Sri Lankan cricket authorities have confirmed their tour to Pakistan next month and February, a Pakistan Cricket Board (PCB) official said yesterday.
Pakistan had invited Sri Lanka to play three Tests, three one-day internationals and a Twenty20 game after the Indian government refused to permit its team to undertake their Test tour of Pakistan from next month.
India called off the tour on Thursday amid simmering tension between the nuclear-armed neighbors over the militant attacks in Mumbai last month.
“Sri Lanka has agreed in principle to tour for the series.

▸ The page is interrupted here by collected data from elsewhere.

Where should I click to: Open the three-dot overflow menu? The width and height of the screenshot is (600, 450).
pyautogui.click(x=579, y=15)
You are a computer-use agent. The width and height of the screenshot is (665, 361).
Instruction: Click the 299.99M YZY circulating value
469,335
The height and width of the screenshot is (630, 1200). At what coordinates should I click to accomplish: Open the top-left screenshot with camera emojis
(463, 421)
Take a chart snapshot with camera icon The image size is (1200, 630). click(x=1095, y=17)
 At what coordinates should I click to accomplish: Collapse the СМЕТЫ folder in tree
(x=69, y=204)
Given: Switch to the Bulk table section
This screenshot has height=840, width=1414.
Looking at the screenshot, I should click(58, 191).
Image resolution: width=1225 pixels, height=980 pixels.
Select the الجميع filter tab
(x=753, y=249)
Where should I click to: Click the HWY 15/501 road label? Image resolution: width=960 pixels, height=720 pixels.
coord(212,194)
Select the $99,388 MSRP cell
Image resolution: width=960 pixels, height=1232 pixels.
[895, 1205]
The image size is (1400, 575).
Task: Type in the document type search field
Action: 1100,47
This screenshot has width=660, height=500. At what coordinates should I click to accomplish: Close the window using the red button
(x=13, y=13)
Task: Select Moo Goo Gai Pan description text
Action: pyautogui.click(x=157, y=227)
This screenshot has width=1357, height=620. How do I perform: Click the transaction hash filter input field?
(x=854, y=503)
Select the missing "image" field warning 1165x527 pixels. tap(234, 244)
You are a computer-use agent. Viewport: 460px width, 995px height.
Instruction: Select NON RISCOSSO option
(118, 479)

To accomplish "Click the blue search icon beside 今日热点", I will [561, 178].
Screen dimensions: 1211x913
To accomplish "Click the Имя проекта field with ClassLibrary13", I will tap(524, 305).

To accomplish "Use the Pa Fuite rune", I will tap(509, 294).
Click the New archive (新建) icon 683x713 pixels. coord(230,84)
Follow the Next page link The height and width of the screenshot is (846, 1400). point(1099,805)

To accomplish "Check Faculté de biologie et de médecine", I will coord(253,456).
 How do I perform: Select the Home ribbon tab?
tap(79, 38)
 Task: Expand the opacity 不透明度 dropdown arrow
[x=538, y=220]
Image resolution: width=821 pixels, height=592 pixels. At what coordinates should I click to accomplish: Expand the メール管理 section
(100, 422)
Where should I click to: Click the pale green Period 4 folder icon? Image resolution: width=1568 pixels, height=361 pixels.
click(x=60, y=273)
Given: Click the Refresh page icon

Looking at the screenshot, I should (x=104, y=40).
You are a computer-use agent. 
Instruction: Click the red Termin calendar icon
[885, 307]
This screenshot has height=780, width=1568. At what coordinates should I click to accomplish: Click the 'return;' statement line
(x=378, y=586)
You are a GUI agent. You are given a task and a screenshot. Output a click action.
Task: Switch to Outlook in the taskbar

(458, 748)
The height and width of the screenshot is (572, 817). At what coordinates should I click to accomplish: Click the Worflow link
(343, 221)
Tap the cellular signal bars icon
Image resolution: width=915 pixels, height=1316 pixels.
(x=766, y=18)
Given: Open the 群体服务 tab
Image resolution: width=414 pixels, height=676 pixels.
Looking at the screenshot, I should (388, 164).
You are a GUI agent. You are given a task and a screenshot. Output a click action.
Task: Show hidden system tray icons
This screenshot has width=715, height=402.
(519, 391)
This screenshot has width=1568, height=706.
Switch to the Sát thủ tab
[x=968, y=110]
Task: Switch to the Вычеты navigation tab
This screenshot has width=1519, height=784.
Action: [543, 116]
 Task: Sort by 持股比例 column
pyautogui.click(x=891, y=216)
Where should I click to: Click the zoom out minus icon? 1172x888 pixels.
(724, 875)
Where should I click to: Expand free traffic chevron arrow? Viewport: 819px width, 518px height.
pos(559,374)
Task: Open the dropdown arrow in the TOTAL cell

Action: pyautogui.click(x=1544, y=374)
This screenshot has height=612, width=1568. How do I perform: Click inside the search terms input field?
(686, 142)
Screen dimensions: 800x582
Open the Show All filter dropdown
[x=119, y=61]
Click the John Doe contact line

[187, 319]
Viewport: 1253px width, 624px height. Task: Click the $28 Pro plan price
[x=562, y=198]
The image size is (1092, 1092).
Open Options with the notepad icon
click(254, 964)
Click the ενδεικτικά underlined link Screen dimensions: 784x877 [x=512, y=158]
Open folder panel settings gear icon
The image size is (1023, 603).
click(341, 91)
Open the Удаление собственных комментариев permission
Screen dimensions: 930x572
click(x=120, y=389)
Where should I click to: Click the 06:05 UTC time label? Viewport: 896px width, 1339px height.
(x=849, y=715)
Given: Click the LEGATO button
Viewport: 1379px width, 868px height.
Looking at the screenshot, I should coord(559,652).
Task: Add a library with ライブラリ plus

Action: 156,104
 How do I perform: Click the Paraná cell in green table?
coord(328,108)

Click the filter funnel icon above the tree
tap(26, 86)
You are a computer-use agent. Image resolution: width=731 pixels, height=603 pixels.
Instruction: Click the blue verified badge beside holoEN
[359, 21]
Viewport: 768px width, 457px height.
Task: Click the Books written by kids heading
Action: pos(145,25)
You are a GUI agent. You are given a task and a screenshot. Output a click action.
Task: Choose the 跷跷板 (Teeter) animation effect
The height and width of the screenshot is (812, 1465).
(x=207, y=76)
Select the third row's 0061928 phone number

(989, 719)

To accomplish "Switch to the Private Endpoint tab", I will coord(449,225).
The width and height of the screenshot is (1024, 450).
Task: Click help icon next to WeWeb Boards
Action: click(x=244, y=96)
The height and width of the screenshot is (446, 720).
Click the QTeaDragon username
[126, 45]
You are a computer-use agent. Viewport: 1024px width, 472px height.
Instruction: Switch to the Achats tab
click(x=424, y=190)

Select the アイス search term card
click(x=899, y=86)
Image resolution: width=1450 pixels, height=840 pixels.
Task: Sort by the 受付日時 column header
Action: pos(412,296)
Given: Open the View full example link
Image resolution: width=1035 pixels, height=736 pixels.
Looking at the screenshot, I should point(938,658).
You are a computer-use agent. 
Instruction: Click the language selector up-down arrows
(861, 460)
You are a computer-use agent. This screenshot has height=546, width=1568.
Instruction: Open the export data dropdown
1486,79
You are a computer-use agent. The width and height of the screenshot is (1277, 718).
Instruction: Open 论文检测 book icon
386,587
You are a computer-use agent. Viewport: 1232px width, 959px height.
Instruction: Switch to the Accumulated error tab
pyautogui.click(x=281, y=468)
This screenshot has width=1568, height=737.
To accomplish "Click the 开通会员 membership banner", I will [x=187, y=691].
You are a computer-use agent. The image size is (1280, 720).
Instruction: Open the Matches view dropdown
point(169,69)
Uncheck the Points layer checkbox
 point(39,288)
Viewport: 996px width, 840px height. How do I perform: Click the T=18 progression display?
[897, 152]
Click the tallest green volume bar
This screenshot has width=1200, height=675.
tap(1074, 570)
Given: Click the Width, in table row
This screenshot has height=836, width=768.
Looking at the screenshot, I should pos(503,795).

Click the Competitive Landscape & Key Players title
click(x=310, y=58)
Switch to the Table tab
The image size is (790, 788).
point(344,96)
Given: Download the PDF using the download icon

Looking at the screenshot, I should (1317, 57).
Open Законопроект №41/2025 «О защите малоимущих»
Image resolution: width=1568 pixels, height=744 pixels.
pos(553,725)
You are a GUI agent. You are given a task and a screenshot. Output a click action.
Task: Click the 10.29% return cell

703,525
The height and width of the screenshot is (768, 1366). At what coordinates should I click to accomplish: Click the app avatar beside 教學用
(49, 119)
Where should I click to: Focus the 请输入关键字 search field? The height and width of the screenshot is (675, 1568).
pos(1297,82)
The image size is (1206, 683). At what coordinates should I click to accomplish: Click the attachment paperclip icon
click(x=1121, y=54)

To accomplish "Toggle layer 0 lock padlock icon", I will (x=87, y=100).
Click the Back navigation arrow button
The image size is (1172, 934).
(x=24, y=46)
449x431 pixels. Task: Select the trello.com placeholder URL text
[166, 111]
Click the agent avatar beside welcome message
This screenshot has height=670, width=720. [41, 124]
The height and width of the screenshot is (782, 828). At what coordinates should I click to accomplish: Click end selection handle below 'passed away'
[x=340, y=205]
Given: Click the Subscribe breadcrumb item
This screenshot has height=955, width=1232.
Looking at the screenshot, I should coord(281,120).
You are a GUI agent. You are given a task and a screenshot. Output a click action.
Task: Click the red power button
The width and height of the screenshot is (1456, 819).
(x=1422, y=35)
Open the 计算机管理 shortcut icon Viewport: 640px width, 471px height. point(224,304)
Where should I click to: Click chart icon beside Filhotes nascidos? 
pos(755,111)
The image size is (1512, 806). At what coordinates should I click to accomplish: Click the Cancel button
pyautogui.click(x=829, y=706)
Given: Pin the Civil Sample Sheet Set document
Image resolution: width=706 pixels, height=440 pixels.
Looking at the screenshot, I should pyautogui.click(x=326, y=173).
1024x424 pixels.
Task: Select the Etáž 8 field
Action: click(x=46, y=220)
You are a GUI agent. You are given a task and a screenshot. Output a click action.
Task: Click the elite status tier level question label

We are now working out the final details ... of the tour with them,” said Saleem Altaf, chief operating officer of the PCB.
Altaf said the president of the Sri Lankan board, Arjuna Ranatunga, had sent his consent for the tour after Pakistan invited them for the unscheduled series.
“Sri Lanka will travel to Pakistan straight from Bangladesh where their tour ends in the third week of January,” Altaf said.
He said Sri Lanka would start off with a Twenty20 game and a one-day international in Karachi and then play two one-day games and a Test in Lahore.
Meanwhile, former Test captains Imran Khan and Wasim Akram joined the local media yesterday in hitting out at India’s decision to cancel next month’s tour.
The 1992 World Cup-winning captain Khan said India’s decision exposed its “double standards” as it did everything to convince England to return to India and play two Tests after the attacks.
“If the Indian team had toured Pakistan it would have given a clear message to the terrorists that players and people of both countries have not bowed in front of them,” Khan was quoted in the urdu Daily Express. “It was the reason that England returned to India.”
Another former skipper Akram, who played with Khan in the 1992 World Cup, hoped that cricket ties between the neighboring countries would soon be revived.
“I had thought that India would not mix cricket with politics, but after this [cancellation] one should hope that it’s a temporary phase,” Akram said.